## Prompt
For the entries that follow, restate word for word the line containing "This screenshot has width=976, height=524.", the line containing "Click plus icon", and every line that lies between them.

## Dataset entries
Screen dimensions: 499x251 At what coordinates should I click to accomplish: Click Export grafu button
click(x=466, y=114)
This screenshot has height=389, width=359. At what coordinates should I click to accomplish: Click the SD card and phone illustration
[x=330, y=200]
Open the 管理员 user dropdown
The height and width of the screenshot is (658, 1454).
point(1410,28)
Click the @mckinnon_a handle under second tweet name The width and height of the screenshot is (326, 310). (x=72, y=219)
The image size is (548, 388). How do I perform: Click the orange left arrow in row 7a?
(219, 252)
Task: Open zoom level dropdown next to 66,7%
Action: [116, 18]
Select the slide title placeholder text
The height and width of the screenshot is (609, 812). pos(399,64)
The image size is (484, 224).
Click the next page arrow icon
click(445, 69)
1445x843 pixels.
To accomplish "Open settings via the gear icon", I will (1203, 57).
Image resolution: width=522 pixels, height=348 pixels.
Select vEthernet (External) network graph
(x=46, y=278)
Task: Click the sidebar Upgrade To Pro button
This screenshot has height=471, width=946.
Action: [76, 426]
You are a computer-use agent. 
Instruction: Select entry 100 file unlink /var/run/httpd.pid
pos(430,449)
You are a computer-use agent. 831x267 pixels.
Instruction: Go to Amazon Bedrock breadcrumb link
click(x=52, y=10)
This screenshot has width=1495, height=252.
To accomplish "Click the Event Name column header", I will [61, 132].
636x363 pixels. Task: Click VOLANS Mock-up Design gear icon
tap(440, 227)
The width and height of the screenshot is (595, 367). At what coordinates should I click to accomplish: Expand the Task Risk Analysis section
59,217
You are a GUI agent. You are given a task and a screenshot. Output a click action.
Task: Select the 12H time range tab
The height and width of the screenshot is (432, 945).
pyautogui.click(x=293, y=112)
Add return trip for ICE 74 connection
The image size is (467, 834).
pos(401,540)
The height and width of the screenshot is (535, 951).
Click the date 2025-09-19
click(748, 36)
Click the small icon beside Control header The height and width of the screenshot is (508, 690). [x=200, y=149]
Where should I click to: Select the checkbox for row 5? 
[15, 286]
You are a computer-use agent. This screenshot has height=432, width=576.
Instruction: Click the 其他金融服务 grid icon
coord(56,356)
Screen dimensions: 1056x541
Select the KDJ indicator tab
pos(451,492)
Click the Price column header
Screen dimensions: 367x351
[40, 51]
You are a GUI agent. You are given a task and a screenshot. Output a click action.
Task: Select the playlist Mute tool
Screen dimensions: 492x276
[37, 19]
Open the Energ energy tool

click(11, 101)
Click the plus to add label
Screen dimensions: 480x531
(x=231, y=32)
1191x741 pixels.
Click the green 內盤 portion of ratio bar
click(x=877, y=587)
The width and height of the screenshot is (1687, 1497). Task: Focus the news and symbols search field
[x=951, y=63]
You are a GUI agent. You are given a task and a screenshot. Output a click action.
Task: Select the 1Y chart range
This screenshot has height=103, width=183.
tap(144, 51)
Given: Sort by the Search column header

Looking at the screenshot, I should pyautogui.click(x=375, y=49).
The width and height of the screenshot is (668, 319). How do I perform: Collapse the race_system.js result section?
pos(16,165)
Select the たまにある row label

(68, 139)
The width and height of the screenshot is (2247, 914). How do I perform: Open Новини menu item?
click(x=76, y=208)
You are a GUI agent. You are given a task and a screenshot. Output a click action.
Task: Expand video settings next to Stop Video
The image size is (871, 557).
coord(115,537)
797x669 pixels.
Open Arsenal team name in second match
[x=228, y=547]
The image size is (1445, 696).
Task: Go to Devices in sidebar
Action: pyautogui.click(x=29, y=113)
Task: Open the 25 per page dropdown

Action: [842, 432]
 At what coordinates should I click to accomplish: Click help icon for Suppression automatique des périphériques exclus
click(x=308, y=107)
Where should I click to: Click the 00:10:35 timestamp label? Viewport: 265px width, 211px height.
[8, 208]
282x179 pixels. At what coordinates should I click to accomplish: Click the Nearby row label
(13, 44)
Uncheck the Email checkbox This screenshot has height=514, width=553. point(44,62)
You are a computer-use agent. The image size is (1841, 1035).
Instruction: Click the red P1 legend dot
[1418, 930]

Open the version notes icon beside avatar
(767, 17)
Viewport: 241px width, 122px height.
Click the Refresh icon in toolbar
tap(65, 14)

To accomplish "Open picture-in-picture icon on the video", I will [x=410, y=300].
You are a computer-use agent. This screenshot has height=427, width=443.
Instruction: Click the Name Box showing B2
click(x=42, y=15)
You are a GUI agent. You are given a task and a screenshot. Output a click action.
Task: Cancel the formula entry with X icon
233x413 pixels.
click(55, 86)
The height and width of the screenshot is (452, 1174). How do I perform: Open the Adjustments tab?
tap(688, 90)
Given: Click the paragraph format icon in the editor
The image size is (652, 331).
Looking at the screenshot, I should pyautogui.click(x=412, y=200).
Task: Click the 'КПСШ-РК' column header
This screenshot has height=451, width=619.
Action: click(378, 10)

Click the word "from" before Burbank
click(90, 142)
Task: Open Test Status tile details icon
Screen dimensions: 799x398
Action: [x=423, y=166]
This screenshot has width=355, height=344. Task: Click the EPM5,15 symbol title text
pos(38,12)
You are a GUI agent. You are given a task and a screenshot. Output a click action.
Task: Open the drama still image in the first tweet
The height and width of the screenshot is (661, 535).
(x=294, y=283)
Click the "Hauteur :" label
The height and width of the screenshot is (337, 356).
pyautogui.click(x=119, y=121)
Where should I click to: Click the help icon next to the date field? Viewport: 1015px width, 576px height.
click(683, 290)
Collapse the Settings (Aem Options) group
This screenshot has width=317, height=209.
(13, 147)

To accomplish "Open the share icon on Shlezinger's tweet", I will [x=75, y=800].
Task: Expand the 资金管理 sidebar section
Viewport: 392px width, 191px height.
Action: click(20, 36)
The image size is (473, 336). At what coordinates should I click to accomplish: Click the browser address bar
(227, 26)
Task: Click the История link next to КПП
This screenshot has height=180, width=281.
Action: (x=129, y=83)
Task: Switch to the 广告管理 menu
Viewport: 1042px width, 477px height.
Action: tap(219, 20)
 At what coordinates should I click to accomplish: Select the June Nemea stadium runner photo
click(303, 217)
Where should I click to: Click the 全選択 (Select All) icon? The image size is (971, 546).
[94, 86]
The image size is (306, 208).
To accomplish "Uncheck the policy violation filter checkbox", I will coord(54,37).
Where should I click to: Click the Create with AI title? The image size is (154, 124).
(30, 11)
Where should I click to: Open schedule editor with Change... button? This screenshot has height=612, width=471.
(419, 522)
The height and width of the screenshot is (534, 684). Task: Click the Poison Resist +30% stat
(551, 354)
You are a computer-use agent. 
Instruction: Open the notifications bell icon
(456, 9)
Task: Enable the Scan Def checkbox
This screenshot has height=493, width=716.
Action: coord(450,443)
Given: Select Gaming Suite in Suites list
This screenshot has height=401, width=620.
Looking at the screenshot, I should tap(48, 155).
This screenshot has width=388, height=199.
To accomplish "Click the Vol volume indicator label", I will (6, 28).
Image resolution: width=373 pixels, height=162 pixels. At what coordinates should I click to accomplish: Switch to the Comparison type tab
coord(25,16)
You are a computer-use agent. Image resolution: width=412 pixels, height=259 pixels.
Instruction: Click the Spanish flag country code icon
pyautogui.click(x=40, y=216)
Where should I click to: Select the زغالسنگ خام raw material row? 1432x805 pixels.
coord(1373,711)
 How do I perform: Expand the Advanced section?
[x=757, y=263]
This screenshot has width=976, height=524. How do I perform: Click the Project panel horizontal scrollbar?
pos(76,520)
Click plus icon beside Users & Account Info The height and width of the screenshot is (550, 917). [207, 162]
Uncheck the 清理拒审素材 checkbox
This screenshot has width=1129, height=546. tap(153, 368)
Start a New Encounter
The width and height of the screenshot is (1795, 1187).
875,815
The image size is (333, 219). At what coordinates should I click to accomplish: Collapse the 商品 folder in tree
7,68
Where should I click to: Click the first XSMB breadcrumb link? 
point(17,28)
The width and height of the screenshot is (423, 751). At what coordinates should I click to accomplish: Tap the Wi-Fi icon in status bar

## Solution to this task
This screenshot has width=976, height=524. How do I perform: Click the Project panel horizontal scrollbar?
pos(76,520)
Click plus icon beside Users & Account Info The height and width of the screenshot is (550, 917). [207, 162]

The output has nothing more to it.